Naviguer sur le web sans avoir à rentrer un seul mot de passe, telle est la promesse de « WebAuthn », une technologie d’authentification qui vient de recevoir le statut de « Candidate Recommandation » de la part du W3C. Ce qui la met en très bonne voie pour devenir un futur standard universel du web.

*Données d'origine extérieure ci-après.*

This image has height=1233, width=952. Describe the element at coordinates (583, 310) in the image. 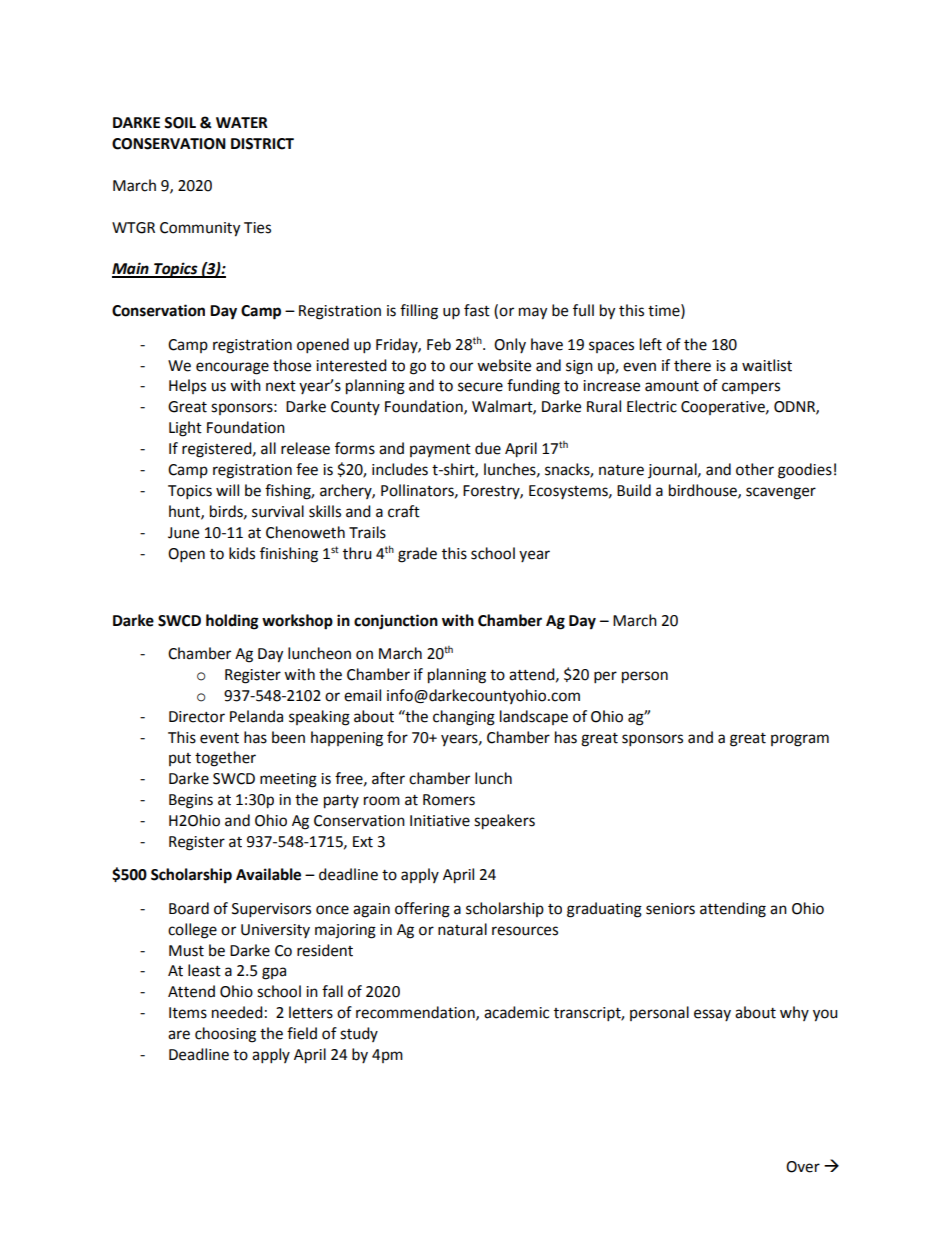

En réalité, WebAuthn n’est pas totalement nouveau. C’est une API web qui résulte d’un effort de standardisation plus large appelé FIDO, apparu en 2014 sous la houlette des géants du web et de certains industriels high-tech. FIDO est une technologie d’authentification dont le but est de se débarrasser des mots de passe en utilisant des certificats électroniques tout en gommant toute la complexité vis-à-vis de l’utilisateur. Autre avantage: il permettra de s’appuyer sur les systèmes biométriques des smartphones, largement diffusés aujourd’hui.

La première version de FIDO n’a pas réussi à percer, c’est pourquoi le consortium FIDO Alliance a présenté assez rapidement FIDO2 dont une partie – l’API WebAuthn – a été soumise auprès du W3C en 2015. Une stratégie visiblement gagnante car la plupart des éditeurs de navigateurs ont depuis signalé leur soutien. L’API WebAuthn est d’ores et déjà intégrée dans la version Nightly de Firefox 60. Elle devrait l’être prochainement dans Chrome et Edge. Cette technologie est également compatible avec Windows et Android. Apple est le seul acteur à ne pas encore avoir rejoint le mouvement.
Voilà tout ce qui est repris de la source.